▽

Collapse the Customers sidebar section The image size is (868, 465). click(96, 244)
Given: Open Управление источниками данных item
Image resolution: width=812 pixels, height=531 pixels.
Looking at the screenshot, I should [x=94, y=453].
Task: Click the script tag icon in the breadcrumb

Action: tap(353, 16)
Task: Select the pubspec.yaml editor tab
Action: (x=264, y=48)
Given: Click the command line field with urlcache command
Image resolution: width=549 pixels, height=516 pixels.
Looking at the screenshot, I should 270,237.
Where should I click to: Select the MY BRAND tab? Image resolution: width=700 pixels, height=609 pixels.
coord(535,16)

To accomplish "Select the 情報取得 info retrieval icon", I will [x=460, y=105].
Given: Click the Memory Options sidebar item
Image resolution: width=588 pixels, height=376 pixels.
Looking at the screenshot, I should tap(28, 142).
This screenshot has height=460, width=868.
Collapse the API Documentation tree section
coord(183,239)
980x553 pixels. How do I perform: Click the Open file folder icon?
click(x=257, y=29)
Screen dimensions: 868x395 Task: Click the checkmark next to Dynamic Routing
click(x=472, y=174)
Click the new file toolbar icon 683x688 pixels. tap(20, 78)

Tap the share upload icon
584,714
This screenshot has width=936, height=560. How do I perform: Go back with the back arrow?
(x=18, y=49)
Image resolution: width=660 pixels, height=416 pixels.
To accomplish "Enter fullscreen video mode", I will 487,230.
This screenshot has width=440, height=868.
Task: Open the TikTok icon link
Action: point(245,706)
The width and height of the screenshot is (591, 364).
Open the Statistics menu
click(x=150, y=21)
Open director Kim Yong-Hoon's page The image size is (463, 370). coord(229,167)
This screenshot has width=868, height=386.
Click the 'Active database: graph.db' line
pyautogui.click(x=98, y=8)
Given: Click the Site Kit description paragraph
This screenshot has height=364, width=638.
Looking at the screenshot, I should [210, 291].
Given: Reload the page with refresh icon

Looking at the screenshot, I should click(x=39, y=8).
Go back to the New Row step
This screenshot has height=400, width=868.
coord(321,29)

△

_What you need to do:_ Each line of the material that holds the string "item" counts once; give the total alone.

_Exercise solution:_ 2